Reputation: 2677
I'm using the following method to perform a bulk insert, and to optionally avoid inserting duplicates, with SQLAlchemy:
def bulk_insert_users(self, users, allow_duplicates = False):
if not allow_duplicates:
users_new = []
for user in users:
if not self.SQL_IO.db.query(User_DB.id).filter_by(user_id = user.user_id).scalar():
users_new.append(user)
users = users_new
self.SQL_IO.db.bulk_save_objects(users)
self.SQL_IO.db.commit()
Can the above functionality be implemented such that the function is faster?
Upvotes: 1
Views: 1552
Reputation: 40901
How many users do you have? You're querying for the users one at a time, every single iteration of that loop. You might have more luck querying for ALL user Ids, put them in a list, then check against that list.

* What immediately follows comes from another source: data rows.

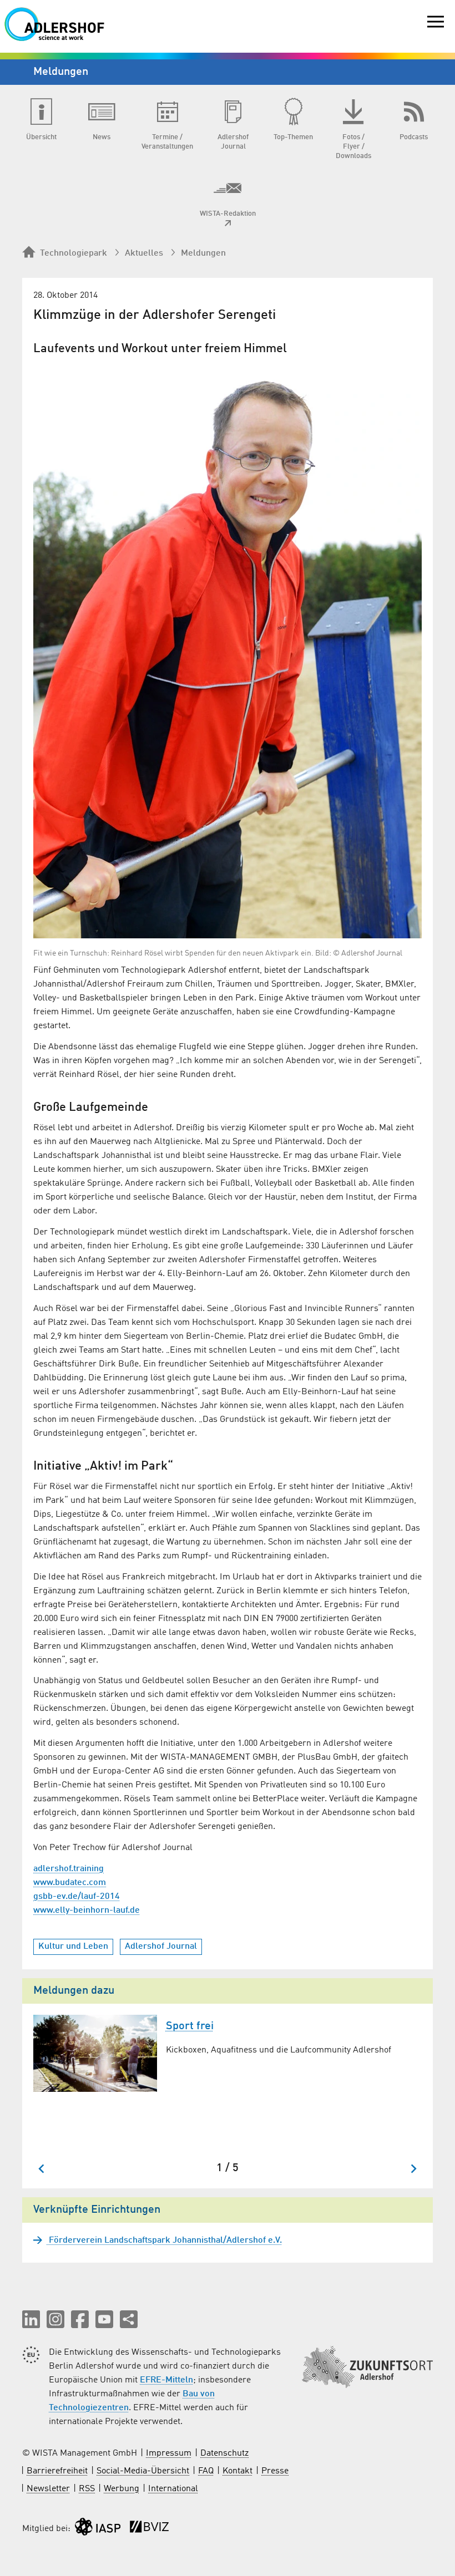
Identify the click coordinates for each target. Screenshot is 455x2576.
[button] (31, 2319)
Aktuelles (144, 253)
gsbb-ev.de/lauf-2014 (76, 1896)
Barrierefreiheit (57, 2471)
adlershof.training (68, 1868)
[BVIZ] (149, 2529)
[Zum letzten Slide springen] (41, 2168)
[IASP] (97, 2529)
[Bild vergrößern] (227, 650)
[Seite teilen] (129, 2319)
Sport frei (190, 2026)
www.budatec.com (69, 1882)
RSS (87, 2488)
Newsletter (48, 2488)
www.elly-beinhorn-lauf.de (86, 1910)
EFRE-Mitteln (166, 2380)
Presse (275, 2471)
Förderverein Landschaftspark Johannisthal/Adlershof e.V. (164, 2240)
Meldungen (203, 253)
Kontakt (237, 2471)
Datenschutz (224, 2453)
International (173, 2488)
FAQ (206, 2471)
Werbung (121, 2488)
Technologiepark (73, 253)
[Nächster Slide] (413, 2168)
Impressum (168, 2453)
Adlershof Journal (161, 1946)
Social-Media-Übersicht (143, 2471)
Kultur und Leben (73, 1946)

existing_users = #query for all user IDs
for user in new_users:
if user not in existing_users:
#do_stuff
Upvotes: 1
Reputation: 318508
You can load all user ids first, put them into a set and then use user.user_id in existing_user_ids
to determine whether to add a new user or not instead of sending a SELECT query every time. Even with ten thousands of users this will be quite fast, especially compared to contacting the database for each user.
Upvotes: 2